* TASKS TO CARRY OUT
• a. Answer these questions from the judgment excerpt on the defence of emergency:
(i) Who carries the evidential burden of raising the defence of emergency?
(ii) For how long did the appellant keep Pantaleo and Cassie waiting outside in their vehicles?
(iii) Which section of the Code contains the defence of duress?
• b. Could you rewrite the data items from the line with "May month label" up to and including the line with "click(530, 309)", replacing "month label" with "month name" and changing nothing else?

* EXCERPT TO READ
A defendant carries the evidential burden of raising the defence of emergency. In that regard, the test is whether there is evidence which, taken at its highest in favour of the appellant, could lead a reasonable jury, properly instructed, to have a reasonable doubt that each of the elements of the defence had been negatived: Braysich [36].
The appellant's evidence was that he saw the vehicles driven by Pantaleo and Cassie arrive at his house (ts 307 ‑ 308). He went outside and spoke to Pantaleo. The appellant was angry because Cassie's arrival was unexpected. The examination‑in‑chief continued:
Why were you angry---Because he bought someone else to my house. I ‑ the prank was on Dean. This is ‑ arguing and the first thing he said to me was ‑ he was talking about her say ‑ saying, 'Don't worry, like, she's pretty connected, like with bikies.' And ‑ and I'm thinking in my head, because he said something about ‑ I don't know how much money it was that he was selling them for, whatever, but he said something ‑ whatever deal he had with her was between them. And I'm thinking in my head, 'Well, this chick's got like whatever it is amount of money on her, as if she's just going to go to some random guy's house with all this money and not have like back-up.'
How did you - - ----Like I thought there was bikies, all this, because he told me she was a bikie (ts 308).
Later in his examination‑in‑chief the appellant returned to the unexpected arrival of Cassie:
What did that make you think---I just thought this dick head Dean brought someone to my house and I don't know what's going to happen. I don't know what to expect. Then she knew where I lived and they thought that ‑ they either thought that I had drugs or they thought they ‑ I could get drugs. I don't know what they thought. And they weren't going to leave until they got some. I don't know whether they wanted me just to give them something and then take more or go there after or what. What their plan ‑ I don't know how they ‑ what they wanted to do (ts 310).
After speaking to Pantaleo, the appellant spoke to Cassie who he described as very agitated (ts 310). The appellant kept Pantaleo and Cassie waiting outside in their vehicles for about 45 minutes to an hour before going with Cassie to Willagee (ts 315 ‑ 316). He wanted to get them away from his house where his mother and partner were (ts 313, 317). He pretended to Cassie that he had bikie connections of his own (ts 312, 314).
The defence of emergency, like that of duress in s 32 of the Code, exists to meet cases where the circumstances overwhelmingly impel disobedience to the law. The corollary is that the law cannot leave people free to choose for themselves which laws they will obey, or to construct and apply their own set of values inconsistent with those implicit in the law: R v Rogers (1996) 86 A Crim R 542, 546; Ajayi v The Queen [2012] WASCA 126 [52].
On the evidence as a whole, it was not open to the jury to find, as a reasonable possibility, that when the appellant made the offer to Cassie:
(a)there were reasonable grounds to believe that circumstances of sudden or extraordinary emergency existed;
(b)even if there was evidence capable of constituting a relevant emergency:
(i)there were reasonable grounds for believing that making the offer was a necessary response to the emergency;
(ii)the appellant's offer to sell prohibited drugs was a reasonable response to the emergency in the circumstances as the appellant believed them to be.

(Data items)
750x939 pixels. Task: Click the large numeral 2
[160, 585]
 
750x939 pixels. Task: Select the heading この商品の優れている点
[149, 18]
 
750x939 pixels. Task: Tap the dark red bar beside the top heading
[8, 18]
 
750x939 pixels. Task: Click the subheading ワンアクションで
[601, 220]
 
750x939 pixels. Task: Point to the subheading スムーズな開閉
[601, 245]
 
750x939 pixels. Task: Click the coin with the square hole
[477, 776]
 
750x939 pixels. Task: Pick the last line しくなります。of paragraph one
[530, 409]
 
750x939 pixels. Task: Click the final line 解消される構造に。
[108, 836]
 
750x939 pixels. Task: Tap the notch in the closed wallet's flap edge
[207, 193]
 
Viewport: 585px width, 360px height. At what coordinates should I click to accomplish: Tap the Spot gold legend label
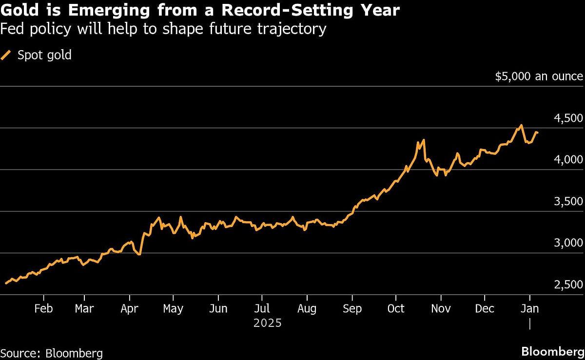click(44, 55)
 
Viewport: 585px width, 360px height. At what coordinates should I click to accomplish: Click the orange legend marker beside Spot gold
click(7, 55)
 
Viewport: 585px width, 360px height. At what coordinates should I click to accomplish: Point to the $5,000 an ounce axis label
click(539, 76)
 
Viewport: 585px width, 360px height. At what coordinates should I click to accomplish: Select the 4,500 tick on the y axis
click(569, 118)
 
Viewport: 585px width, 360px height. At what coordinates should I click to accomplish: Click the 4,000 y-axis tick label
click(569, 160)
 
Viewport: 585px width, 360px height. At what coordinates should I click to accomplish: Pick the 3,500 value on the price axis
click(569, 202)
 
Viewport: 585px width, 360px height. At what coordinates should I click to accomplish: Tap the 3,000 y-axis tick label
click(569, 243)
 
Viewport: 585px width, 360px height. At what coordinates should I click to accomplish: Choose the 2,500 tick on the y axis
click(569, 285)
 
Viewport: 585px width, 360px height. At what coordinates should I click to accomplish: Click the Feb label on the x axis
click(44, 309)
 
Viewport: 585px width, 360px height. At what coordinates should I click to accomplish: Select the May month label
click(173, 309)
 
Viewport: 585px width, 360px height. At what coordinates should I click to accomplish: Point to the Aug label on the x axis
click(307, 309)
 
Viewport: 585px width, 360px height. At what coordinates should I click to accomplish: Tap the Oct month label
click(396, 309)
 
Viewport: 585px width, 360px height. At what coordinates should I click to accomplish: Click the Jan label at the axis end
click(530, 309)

---

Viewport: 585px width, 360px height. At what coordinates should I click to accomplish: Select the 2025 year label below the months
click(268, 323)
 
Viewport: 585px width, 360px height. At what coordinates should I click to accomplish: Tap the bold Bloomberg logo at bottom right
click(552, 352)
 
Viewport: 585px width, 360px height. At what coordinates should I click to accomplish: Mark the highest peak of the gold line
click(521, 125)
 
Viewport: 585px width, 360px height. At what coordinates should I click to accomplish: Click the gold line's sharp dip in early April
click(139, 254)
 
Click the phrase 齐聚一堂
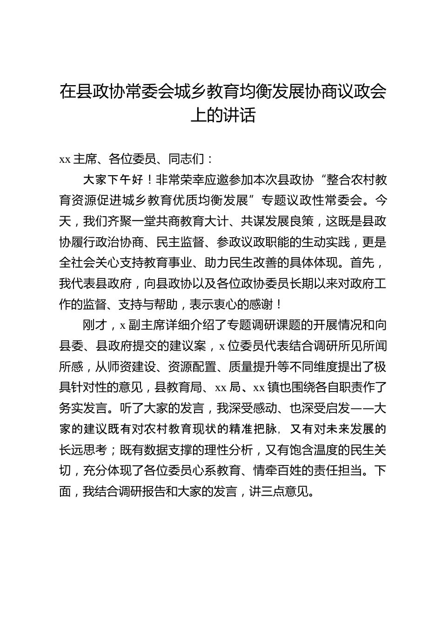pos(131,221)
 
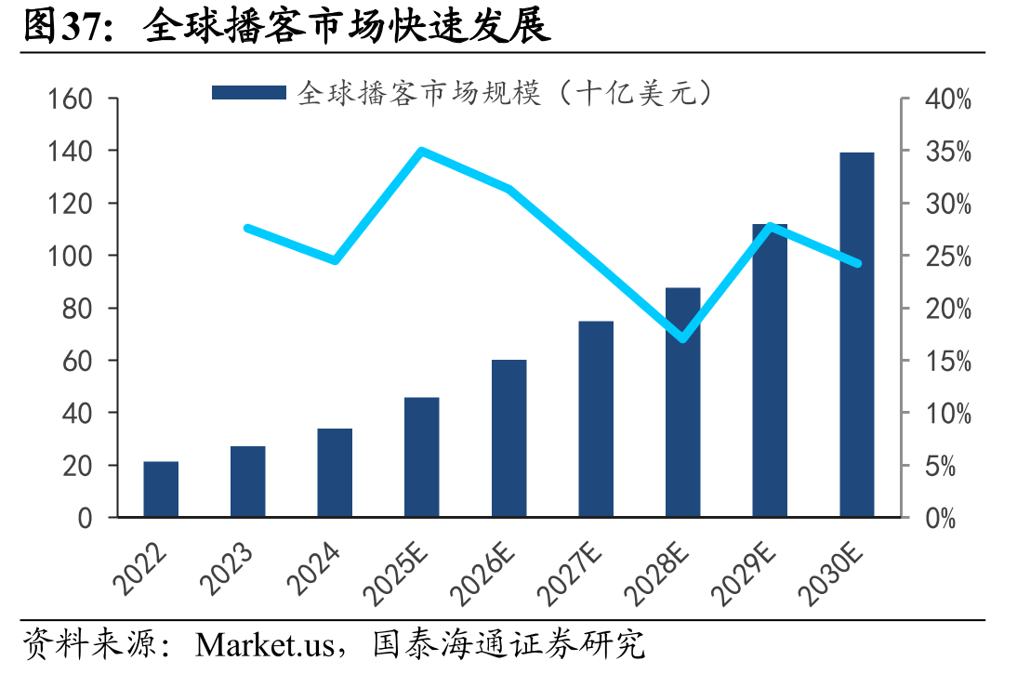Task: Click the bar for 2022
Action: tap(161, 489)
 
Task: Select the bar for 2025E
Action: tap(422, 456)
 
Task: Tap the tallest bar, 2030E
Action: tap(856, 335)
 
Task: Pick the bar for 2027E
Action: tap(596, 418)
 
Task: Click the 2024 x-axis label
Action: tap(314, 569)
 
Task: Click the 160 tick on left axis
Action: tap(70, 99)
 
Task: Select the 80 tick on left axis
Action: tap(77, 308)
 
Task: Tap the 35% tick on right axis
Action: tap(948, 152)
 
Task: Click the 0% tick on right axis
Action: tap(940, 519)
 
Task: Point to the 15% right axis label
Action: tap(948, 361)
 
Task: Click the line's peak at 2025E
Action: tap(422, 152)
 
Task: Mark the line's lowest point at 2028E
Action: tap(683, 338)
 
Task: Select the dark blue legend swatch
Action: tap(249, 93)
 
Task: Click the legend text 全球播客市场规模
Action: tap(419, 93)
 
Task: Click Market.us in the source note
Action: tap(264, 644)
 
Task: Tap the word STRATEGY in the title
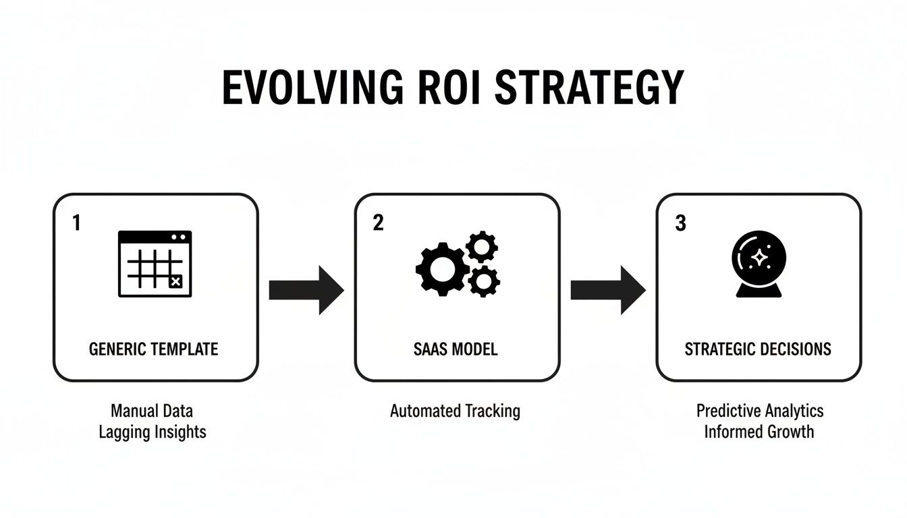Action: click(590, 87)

* RESPONSES TO THE TASKS
• a.
(i) A defendant.
(ii) About 45 minutes to an hour.
(iii) Section 32.

• b.
Viewport: 585px width, 360px height. At what coordinates should I click to accomplish: Select the May month name
click(173, 309)
 
Viewport: 585px width, 360px height. At what coordinates should I click to accomplish: Point to the Aug label on the x axis
click(307, 309)
 
Viewport: 585px width, 360px height. At what coordinates should I click to accomplish: Tap the Oct month name
click(396, 309)
 
Viewport: 585px width, 360px height. At what coordinates should I click to accomplish: Click the Jan label at the axis end
click(530, 309)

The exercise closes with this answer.